Each of the lines below must be retyped character for character.

## DATA UNDER STUDY
Start of Block

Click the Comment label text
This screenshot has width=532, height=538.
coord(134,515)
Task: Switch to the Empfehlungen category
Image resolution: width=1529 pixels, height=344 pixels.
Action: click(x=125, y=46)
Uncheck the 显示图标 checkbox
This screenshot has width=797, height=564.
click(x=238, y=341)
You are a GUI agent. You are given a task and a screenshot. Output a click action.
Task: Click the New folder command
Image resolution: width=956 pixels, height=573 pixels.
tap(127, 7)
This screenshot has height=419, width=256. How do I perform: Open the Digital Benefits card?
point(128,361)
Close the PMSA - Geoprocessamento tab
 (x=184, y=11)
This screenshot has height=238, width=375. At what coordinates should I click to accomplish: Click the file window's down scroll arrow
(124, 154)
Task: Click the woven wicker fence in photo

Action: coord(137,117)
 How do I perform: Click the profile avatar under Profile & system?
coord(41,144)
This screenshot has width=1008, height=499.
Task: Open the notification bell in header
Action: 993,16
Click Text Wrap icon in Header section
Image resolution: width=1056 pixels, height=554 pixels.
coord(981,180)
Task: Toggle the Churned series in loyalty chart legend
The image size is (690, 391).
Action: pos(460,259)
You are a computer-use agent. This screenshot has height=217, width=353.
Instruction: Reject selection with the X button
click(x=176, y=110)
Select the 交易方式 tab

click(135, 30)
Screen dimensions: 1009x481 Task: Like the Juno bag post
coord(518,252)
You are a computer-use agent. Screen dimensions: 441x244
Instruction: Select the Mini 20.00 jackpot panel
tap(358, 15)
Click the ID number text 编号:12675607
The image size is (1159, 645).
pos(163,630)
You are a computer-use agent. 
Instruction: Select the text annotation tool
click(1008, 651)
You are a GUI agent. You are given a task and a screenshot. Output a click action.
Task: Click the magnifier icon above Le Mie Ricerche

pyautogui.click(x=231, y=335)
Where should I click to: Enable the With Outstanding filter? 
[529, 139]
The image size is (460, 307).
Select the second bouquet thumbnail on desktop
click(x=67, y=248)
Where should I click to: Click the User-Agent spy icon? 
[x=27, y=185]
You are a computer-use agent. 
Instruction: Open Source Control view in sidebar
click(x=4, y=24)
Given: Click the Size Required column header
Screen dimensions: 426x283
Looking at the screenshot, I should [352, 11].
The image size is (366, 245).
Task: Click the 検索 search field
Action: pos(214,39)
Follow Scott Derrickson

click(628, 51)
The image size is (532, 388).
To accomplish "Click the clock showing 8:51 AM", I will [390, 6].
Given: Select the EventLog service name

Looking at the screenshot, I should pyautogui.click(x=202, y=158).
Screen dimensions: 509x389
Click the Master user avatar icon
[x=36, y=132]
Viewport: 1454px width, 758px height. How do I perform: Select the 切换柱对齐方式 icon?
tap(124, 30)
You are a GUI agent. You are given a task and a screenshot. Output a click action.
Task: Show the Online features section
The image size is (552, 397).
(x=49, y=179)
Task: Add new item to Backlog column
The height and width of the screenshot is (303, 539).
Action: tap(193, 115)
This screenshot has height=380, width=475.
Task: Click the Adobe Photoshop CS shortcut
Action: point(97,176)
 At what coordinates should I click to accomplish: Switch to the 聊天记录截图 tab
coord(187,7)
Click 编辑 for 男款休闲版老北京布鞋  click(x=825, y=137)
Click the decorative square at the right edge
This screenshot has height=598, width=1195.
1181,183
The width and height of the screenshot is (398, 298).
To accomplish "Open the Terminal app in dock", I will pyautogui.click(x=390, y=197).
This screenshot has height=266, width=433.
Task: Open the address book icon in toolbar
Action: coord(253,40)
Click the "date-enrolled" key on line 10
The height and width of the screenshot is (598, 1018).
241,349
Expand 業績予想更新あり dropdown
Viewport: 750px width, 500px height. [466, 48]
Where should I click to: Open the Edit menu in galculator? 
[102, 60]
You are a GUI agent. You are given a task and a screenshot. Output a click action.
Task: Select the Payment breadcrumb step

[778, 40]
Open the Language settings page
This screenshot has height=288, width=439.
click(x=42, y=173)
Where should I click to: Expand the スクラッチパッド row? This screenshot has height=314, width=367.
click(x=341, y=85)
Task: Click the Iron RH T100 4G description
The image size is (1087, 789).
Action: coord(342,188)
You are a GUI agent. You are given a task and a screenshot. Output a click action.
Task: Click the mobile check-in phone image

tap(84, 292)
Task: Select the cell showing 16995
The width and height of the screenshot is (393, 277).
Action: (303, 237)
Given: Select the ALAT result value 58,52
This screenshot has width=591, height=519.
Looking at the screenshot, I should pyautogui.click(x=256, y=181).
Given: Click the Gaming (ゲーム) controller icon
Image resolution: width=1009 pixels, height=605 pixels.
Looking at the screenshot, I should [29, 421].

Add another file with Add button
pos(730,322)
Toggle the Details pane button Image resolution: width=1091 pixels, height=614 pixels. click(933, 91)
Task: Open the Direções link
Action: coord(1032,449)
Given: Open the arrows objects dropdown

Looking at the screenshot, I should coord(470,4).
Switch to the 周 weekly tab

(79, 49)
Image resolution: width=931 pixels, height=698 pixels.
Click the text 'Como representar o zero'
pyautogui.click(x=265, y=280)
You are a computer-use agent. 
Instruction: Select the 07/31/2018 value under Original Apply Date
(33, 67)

End of Block

## ANSWER FOR THE TASK
Click the Comment label text
This screenshot has width=532, height=538.
coord(134,515)
Task: Switch to the Empfehlungen category
Image resolution: width=1529 pixels, height=344 pixels.
Action: click(x=125, y=46)
Uncheck the 显示图标 checkbox
This screenshot has width=797, height=564.
click(x=238, y=341)
You are a GUI agent. You are given a task and a screenshot. Output a click action.
Task: Click the New folder command
Image resolution: width=956 pixels, height=573 pixels.
tap(127, 7)
This screenshot has height=419, width=256. How do I perform: Open the Digital Benefits card?
point(128,361)
Close the PMSA - Geoprocessamento tab
 (x=184, y=11)
This screenshot has height=238, width=375. At what coordinates should I click to accomplish: Click the file window's down scroll arrow
(124, 154)
Task: Click the woven wicker fence in photo

Action: coord(137,117)
 How do I perform: Click the profile avatar under Profile & system?
coord(41,144)
This screenshot has width=1008, height=499.
Task: Open the notification bell in header
Action: 993,16
Click Text Wrap icon in Header section
Image resolution: width=1056 pixels, height=554 pixels.
coord(981,180)
Task: Toggle the Churned series in loyalty chart legend
The image size is (690, 391).
Action: pos(460,259)
You are a computer-use agent. This screenshot has height=217, width=353.
Instruction: Reject selection with the X button
click(x=176, y=110)
Select the 交易方式 tab

click(135, 30)
Screen dimensions: 1009x481 Task: Like the Juno bag post
coord(518,252)
You are a computer-use agent. Screen dimensions: 441x244
Instruction: Select the Mini 20.00 jackpot panel
tap(358, 15)
Click the ID number text 编号:12675607
The image size is (1159, 645).
pos(163,630)
You are a computer-use agent. 
Instruction: Select the text annotation tool
click(1008, 651)
You are a GUI agent. You are given a task and a screenshot. Output a click action.
Task: Click the magnifier icon above Le Mie Ricerche

pyautogui.click(x=231, y=335)
Where should I click to: Enable the With Outstanding filter? 
[529, 139]
The image size is (460, 307).
Select the second bouquet thumbnail on desktop
click(x=67, y=248)
Where should I click to: Click the User-Agent spy icon? 
[x=27, y=185]
You are a computer-use agent. 
Instruction: Open Source Control view in sidebar
click(x=4, y=24)
Given: Click the Size Required column header
Screen dimensions: 426x283
Looking at the screenshot, I should [352, 11].
The image size is (366, 245).
Task: Click the 検索 search field
Action: pos(214,39)
Follow Scott Derrickson

click(628, 51)
The image size is (532, 388).
To accomplish "Click the clock showing 8:51 AM", I will [390, 6].
Given: Select the EventLog service name

Looking at the screenshot, I should pyautogui.click(x=202, y=158).
Screen dimensions: 509x389
Click the Master user avatar icon
[x=36, y=132]
Viewport: 1454px width, 758px height. How do I perform: Select the 切换柱对齐方式 icon?
tap(124, 30)
You are a GUI agent. You are given a task and a screenshot. Output a click action.
Task: Show the Online features section
The image size is (552, 397).
(x=49, y=179)
Task: Add new item to Backlog column
The height and width of the screenshot is (303, 539).
Action: tap(193, 115)
This screenshot has height=380, width=475.
Task: Click the Adobe Photoshop CS shortcut
Action: point(97,176)
 At what coordinates should I click to accomplish: Switch to the 聊天记录截图 tab
coord(187,7)
Click 编辑 for 男款休闲版老北京布鞋  click(x=825, y=137)
Click the decorative square at the right edge
This screenshot has height=598, width=1195.
1181,183
The width and height of the screenshot is (398, 298).
To accomplish "Open the Terminal app in dock", I will pyautogui.click(x=390, y=197).
This screenshot has height=266, width=433.
Task: Open the address book icon in toolbar
Action: coord(253,40)
Click the "date-enrolled" key on line 10
The height and width of the screenshot is (598, 1018).
241,349
Expand 業績予想更新あり dropdown
Viewport: 750px width, 500px height. [466, 48]
Where should I click to: Open the Edit menu in galculator? 
[102, 60]
You are a GUI agent. You are given a task and a screenshot. Output a click action.
Task: Select the Payment breadcrumb step

[778, 40]
Open the Language settings page
This screenshot has height=288, width=439.
click(x=42, y=173)
Where should I click to: Expand the スクラッチパッド row? This screenshot has height=314, width=367.
click(x=341, y=85)
Task: Click the Iron RH T100 4G description
The image size is (1087, 789).
Action: coord(342,188)
You are a GUI agent. You are given a task and a screenshot. Output a click action.
Task: Click the mobile check-in phone image

tap(84, 292)
Task: Select the cell showing 16995
The width and height of the screenshot is (393, 277).
Action: (303, 237)
Given: Select the ALAT result value 58,52
This screenshot has width=591, height=519.
Looking at the screenshot, I should pyautogui.click(x=256, y=181).
Given: Click the Gaming (ゲーム) controller icon
Image resolution: width=1009 pixels, height=605 pixels.
Looking at the screenshot, I should [29, 421].

Add another file with Add button
pos(730,322)
Toggle the Details pane button Image resolution: width=1091 pixels, height=614 pixels. click(933, 91)
Task: Open the Direções link
Action: coord(1032,449)
Given: Open the arrows objects dropdown

Looking at the screenshot, I should coord(470,4).
Switch to the 周 weekly tab

(79, 49)
Image resolution: width=931 pixels, height=698 pixels.
Click the text 'Como representar o zero'
pyautogui.click(x=265, y=280)
You are a computer-use agent. 
Instruction: Select the 07/31/2018 value under Original Apply Date
(33, 67)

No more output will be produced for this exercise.